One of the toughest and yet the most overlooked parts of finding an apartment is getting to know the landlord. You need to have a good relationship in order to move forward with the lease so you can move into your new apartment, and that relationship often starts with the age-old question: ‘who signs first?’
Signing a lease isn’t as simple as both sides writing on the dotted line, and even if the lease is signed, different states have several rules about how it can be enforced. Before we get started on all of that, what is a lease anyway?
What Is a Lease?
A lease is a formal agreement between the tenant (you) and the landlord (them) that states all of the conditions for living at a property in exchange for rent. For example, the lease could say that you can stay in the apartment for the agreed-upon rental amount, but you can only be late with your payment once. Additionally, you have to keep the noise level down. If those rules are broken, then the lease outlines your punishment as well.
A written lease agreement can either be completed in person or online through a service that offers free lease agreement forms like FormsPal. It might also state the requirements for the landlord when you are the tenant. They might be required to keep up repairs to your apartment in a timely manner.
The Lease Signing
There are three types of ways that you can sign your lease:
- A Verbal Lease Agreement
- A Written Lease Agreement
- An Online Lease Agreement
While not as strong as a written lease and not intended to act as a replacement, a verbal lease agreement is considered binding for a year. You should still get a written agreement as soon as possible, but for quick changes that need to be finalized now, a verbal agreement works just fine.
If you sign the lease in person, you can ask questions and make sure you understand all of the various points. For an online lease, don’t just click through it and move on.
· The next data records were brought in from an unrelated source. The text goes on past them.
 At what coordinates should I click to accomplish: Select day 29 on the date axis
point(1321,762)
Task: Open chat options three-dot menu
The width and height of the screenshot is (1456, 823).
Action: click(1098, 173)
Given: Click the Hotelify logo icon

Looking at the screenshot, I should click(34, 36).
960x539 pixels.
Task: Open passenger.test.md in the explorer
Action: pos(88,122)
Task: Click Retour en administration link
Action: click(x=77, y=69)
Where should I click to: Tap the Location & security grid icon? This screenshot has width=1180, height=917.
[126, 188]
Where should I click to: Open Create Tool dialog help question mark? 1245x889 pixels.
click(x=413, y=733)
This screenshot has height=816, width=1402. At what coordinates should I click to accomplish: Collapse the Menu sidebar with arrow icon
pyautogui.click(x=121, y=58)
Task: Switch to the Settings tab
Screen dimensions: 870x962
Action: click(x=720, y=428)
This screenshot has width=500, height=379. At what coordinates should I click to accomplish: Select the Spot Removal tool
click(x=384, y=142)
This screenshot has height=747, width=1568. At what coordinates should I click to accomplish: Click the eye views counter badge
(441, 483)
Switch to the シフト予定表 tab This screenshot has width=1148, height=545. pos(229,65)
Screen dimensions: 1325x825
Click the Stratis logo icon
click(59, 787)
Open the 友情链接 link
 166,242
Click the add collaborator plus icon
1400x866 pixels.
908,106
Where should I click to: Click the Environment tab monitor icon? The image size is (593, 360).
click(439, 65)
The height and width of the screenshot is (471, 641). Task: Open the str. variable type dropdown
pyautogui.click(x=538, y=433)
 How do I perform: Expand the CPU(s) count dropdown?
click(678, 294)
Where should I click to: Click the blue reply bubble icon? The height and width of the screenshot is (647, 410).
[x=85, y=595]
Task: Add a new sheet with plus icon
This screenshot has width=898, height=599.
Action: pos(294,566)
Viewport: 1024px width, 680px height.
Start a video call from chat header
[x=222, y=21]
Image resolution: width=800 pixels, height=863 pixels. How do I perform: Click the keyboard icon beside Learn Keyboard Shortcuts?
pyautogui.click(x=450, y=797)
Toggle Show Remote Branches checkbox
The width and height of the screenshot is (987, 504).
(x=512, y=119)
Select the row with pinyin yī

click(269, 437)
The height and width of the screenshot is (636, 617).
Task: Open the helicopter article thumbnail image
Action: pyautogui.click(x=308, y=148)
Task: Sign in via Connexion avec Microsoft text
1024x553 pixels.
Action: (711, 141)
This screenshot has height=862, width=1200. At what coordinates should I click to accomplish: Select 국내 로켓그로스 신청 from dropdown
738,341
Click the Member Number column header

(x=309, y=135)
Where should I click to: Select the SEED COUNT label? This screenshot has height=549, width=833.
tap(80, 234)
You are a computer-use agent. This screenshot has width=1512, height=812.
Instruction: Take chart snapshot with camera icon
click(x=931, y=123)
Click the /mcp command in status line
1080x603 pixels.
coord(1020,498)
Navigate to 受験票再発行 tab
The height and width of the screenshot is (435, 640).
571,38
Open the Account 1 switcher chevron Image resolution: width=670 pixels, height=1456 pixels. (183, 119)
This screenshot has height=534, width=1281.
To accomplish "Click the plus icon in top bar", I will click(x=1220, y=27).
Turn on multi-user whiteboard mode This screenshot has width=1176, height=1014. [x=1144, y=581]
Instead, make sure to read the entirety of the lease and make sure you understand everything.
Who Signs First?
A tenant should always sign the lease first, and once you receive the lease, the ball is in your court when it comes to signing it. A tenant always signs first because the lease indicates that the apartment they want is available. If the landlord signs and takes the lease off the market, they need to wait for your signature, which can be somewhat risky.
Instead, it’s much easier for the landlord to sign the paper once you’ve signed it and then move forward with moving you in. The signature of the landlord signals the lease and then often charges a move-in fee. After you pay that fee, the apartment is now yours.
Negotiating Lease Terms
While 90% of the time lease terms go off without a hitch, in some cases, both tenants and landlords might want to renegotiate the deal. Sometimes the rent amount needs to be changed; other times, you might want to negotiate about the apartment’s pet policy. Landlords are generally open about changing terms, but it still is a negotiation.
After the details have been finalized, the landlord will draft a brand-new lease and send it to you for review. You would review the changed terms and then sign the lease before sending it back.
Tips for a Lease
Make sure that the lease is reasonable. Having quiet hours so everyone can get some sleep is very reasonable, but having those hours start at 2:00 pm is not. Landlords might try to rush you into signing a lease because the faster you sign, the faster they can get paid, but don’t fall for it.
Once you have the unsigned lease, the ball is in your court, so don’t be afraid to take your time. Also, don’t be scared to talk to your landlord about something that doesn’t make sense or something that doesn’t seem reasonable.
Do You Need a Copy of Your Lease?
Yes. Everyone who signed the lease needs a copy of the lease contract, and you should keep your lease in a safe place where you can quickly get to it. While a physical contract is nice, some apartments do have property management software where the leases can be found digitally. The landlord will keep a copy of the lease as well, and with luck, neither party will ever have to use it.
Keep your lease with other important documents, and never tell anyone where you are storing them. If your lease changes, update the folder with the current, up-to-date copy of your lease, and then make sure that you still keep the past leases if you feel they are needed. Even if you can have an online copy, keep physical ones as well. Online documents can be stolen, corrupted, or deleted accidentally, but physical copies are free from that risk.
Signing a lease doesn’t need to be complicated or frustrating but should instead focus on the relationship between you and your landlord. As long as you both keep communication lines open and do your best to read the lease before you sign it, the agreement should work out for you.